Workflow-based and Object-based Security
Access control comes in two forms: workflow-based and object-based. The type of access control you use is a matter of preference, but is generally influenced by how your datasource is set up.
If your datasource is workflow driven, you can use a workflow-based approach to access control, also referred to as workflow security. For example, workflow1 has stateA, stateB, stateC, and stateD. In ProjectWise Administrator, you can set workflow1 to only be accessible by certain users in the datasource. Then you can set which of those users have access to each state in the workflow, and what permissions each user has for folders or documents in that state (for example, read-only, read/write). When workflow1 is assigned to a folder in ProjectWise Explorer, the folder and document security you defined for workflow1 will automatically be applied to the selected folder and its documents.

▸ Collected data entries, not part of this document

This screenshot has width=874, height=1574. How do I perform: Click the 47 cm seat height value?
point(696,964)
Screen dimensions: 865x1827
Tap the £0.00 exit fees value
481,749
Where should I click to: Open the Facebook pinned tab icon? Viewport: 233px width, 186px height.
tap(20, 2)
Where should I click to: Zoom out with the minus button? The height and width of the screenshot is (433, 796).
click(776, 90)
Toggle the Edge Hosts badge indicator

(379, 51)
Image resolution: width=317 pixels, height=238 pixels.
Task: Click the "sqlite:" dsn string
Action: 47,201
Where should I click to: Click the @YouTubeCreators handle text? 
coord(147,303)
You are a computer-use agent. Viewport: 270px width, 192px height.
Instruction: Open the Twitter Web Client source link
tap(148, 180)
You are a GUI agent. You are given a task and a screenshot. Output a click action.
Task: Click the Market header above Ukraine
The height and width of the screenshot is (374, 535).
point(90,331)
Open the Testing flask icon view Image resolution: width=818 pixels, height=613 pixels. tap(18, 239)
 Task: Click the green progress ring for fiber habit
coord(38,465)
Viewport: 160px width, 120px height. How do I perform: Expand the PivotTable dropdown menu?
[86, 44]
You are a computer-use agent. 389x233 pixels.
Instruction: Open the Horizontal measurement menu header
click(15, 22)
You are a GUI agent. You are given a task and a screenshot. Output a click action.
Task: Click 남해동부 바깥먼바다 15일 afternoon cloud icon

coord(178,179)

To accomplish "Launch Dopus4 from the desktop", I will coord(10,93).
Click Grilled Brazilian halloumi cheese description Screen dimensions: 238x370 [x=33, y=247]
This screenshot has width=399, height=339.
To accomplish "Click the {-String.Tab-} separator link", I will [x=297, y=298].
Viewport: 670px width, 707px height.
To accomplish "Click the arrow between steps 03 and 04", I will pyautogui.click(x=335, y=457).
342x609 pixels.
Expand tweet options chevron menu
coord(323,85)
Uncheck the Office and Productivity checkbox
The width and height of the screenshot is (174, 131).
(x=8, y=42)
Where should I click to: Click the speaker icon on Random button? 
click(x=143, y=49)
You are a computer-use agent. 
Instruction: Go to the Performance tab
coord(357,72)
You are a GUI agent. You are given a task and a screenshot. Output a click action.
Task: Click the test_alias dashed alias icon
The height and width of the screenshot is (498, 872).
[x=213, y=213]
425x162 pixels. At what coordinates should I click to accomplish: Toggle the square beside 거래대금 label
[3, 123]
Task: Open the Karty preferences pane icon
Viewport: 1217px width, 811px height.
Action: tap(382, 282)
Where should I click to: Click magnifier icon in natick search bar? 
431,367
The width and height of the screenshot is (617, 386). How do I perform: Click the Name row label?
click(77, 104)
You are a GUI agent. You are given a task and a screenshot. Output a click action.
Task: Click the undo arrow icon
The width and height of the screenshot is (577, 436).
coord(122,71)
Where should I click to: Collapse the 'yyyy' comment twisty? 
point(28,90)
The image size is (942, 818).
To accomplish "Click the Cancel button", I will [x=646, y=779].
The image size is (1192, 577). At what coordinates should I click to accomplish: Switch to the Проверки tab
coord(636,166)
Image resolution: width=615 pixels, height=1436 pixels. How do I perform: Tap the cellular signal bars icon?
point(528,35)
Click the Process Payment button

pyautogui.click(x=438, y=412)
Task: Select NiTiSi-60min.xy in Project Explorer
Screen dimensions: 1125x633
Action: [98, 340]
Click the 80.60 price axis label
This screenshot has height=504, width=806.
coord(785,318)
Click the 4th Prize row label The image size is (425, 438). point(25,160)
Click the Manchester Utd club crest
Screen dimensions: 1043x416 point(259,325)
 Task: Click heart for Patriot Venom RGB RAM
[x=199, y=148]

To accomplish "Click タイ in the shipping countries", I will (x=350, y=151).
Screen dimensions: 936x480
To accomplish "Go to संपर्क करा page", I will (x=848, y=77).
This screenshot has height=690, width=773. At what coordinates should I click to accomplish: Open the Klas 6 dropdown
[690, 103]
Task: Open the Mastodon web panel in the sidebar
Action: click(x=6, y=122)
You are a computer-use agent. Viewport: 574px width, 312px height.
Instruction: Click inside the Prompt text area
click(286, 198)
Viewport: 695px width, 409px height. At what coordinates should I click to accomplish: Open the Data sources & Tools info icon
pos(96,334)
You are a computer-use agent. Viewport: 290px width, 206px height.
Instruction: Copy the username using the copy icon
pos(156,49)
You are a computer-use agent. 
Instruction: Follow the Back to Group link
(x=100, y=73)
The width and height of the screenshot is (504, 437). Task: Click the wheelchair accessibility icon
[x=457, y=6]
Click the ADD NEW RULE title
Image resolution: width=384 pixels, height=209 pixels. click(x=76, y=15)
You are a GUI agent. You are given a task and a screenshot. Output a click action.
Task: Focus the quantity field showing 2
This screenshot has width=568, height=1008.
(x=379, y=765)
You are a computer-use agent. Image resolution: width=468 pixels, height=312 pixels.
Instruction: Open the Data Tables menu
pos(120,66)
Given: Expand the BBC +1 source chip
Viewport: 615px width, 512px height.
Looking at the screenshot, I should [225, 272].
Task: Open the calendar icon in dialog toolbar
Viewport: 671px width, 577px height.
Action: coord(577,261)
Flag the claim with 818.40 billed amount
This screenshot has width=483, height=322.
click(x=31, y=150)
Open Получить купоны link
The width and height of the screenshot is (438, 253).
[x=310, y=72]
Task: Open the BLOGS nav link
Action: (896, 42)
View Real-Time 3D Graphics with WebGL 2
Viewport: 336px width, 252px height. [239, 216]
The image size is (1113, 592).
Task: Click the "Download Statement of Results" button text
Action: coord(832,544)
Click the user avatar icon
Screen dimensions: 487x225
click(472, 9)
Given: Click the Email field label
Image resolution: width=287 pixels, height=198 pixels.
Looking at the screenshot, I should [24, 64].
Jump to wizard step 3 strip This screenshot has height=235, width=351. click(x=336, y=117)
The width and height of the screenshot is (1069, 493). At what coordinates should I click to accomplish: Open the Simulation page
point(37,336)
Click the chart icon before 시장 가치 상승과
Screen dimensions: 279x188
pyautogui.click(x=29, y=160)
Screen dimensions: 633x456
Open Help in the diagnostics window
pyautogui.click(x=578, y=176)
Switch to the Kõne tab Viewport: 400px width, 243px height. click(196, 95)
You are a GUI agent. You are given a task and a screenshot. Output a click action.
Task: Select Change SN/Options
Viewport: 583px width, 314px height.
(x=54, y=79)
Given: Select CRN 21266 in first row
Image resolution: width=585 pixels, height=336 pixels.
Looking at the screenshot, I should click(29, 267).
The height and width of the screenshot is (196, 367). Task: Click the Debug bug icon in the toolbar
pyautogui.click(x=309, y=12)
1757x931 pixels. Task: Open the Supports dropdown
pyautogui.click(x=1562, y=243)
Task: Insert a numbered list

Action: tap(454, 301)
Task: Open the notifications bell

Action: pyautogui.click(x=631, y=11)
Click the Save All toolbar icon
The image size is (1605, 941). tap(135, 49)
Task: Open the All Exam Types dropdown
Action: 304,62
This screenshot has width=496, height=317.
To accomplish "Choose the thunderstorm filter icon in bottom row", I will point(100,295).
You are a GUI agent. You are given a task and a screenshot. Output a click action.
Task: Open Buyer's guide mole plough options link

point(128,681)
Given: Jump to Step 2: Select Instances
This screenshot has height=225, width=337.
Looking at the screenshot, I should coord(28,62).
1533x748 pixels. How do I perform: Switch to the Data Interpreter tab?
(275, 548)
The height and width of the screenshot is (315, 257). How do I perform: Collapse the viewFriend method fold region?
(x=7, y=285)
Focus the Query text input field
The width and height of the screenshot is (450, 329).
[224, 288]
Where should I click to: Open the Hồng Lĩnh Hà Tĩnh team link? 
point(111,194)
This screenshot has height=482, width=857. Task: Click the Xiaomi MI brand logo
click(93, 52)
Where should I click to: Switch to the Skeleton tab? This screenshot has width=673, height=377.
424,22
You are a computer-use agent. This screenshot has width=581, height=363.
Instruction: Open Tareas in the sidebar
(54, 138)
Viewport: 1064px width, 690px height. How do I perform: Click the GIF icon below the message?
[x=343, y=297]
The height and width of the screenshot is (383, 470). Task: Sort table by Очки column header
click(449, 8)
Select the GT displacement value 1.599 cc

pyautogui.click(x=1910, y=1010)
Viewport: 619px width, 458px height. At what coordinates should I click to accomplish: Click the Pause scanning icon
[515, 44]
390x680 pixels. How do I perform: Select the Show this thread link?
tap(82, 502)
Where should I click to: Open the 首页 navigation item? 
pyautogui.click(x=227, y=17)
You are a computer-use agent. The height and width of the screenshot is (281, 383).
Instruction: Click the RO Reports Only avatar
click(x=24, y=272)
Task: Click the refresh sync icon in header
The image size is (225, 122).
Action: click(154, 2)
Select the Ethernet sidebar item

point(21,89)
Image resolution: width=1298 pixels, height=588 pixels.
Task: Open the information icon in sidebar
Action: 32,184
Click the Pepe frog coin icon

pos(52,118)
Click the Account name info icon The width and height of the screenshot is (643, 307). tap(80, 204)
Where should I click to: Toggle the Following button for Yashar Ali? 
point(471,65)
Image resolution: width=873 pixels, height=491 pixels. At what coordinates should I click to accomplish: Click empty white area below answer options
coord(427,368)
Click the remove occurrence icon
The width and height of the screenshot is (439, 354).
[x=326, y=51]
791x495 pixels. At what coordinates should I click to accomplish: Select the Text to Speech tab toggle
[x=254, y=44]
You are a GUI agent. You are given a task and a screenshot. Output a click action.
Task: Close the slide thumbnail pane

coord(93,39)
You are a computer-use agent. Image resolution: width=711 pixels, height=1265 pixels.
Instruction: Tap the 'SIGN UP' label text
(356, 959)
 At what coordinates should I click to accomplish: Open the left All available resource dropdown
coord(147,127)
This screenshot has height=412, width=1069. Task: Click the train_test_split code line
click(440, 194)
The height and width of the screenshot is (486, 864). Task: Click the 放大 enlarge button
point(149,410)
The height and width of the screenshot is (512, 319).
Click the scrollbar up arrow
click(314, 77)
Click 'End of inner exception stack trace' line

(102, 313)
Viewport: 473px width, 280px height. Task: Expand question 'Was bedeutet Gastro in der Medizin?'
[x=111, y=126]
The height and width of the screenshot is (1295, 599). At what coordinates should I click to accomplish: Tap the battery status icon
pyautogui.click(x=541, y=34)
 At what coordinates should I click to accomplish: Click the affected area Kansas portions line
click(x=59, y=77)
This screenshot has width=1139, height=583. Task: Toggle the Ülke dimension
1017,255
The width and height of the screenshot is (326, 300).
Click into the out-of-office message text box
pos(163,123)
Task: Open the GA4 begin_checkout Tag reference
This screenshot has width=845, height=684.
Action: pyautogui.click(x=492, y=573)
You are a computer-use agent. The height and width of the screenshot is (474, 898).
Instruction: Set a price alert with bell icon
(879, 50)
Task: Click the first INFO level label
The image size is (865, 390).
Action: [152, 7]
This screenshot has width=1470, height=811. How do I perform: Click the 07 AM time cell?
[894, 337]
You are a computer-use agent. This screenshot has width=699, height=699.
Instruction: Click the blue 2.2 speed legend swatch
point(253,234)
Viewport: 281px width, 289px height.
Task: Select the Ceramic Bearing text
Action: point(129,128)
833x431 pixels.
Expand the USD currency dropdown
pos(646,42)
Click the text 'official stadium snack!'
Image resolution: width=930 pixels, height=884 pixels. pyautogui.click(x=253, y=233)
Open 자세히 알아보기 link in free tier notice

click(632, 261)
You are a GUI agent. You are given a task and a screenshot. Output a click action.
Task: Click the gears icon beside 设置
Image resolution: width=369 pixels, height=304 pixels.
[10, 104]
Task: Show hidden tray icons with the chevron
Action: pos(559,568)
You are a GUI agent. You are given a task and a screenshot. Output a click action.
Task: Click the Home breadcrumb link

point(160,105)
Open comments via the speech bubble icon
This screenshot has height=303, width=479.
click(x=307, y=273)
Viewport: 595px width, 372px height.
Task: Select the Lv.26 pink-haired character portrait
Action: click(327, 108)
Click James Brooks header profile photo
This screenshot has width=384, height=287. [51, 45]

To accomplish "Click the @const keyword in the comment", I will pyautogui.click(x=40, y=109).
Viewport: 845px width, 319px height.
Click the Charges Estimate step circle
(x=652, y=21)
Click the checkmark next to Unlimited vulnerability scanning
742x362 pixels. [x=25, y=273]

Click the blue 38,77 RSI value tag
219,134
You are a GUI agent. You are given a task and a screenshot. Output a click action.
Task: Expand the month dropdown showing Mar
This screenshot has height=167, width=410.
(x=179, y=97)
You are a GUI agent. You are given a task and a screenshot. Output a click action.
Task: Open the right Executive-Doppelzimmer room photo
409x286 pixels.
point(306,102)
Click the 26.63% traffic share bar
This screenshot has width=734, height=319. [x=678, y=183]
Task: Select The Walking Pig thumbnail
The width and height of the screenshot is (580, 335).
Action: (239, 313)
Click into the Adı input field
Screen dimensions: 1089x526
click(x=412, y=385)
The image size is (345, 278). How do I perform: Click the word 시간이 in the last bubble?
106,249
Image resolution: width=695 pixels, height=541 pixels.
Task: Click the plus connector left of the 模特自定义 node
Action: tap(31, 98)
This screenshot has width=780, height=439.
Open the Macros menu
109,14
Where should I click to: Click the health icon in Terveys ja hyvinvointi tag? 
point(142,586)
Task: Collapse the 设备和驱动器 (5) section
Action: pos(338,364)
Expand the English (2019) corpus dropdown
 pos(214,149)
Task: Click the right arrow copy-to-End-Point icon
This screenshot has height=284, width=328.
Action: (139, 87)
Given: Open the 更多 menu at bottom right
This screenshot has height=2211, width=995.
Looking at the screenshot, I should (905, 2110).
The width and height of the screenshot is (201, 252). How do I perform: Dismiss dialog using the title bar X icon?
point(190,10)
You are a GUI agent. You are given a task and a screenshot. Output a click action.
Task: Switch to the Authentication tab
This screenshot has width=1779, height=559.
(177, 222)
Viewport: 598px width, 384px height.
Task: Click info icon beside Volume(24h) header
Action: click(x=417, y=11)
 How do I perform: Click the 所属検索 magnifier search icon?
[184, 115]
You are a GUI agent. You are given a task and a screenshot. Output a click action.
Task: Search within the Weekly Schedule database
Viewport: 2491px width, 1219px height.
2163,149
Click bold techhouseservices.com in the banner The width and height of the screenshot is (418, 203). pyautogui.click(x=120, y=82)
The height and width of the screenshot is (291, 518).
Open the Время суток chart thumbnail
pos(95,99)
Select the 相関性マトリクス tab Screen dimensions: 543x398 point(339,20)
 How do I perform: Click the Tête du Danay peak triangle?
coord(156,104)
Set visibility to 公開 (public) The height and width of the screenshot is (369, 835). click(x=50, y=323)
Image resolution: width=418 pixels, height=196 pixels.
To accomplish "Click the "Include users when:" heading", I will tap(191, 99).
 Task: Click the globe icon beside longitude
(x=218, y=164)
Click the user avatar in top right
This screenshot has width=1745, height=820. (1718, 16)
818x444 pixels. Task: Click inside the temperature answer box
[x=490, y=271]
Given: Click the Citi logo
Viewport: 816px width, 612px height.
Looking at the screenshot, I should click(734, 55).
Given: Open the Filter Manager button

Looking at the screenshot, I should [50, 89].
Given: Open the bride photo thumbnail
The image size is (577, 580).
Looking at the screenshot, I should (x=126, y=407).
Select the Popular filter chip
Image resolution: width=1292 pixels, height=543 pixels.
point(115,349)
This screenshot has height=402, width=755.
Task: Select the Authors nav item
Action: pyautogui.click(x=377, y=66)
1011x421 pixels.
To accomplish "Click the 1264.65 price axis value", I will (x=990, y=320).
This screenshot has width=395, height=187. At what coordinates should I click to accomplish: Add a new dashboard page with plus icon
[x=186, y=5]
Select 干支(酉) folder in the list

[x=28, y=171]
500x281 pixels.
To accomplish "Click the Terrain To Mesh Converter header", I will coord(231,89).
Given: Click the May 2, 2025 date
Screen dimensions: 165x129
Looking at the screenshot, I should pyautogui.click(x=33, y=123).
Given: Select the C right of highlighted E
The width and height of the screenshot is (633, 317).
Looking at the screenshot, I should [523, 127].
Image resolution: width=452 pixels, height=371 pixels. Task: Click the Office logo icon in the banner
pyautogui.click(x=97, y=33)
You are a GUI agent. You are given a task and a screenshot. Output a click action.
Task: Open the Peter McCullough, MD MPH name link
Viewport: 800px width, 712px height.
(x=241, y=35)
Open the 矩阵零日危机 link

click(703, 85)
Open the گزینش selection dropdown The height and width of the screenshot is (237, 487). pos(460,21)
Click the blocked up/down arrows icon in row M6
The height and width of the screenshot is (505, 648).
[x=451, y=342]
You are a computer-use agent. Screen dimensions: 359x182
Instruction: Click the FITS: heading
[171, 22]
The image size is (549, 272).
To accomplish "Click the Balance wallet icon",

If your datasource is not workflow driven, you can use an object-based approach, also referred to as object security. In this approach, folder and/or document permissions can be set for the entire datasource in ProjectWise Administrator. Any folders, subfolders and documents in ProjectWise Explorer will inherit these permissions. At any level in ProjectWise Explorer, new permissions can be set which the lower levels inherit. As each new level is created it automatically inherits the permission set from the previous level. This permission set can then be edited and will become the object's own permission set.
The two approaches are independent and only merge when a question of access rights to a particular document or folder must be resolved. If an object has no security items defined for itself, it inherits the security items from the first object up the hierarchy that has defined items.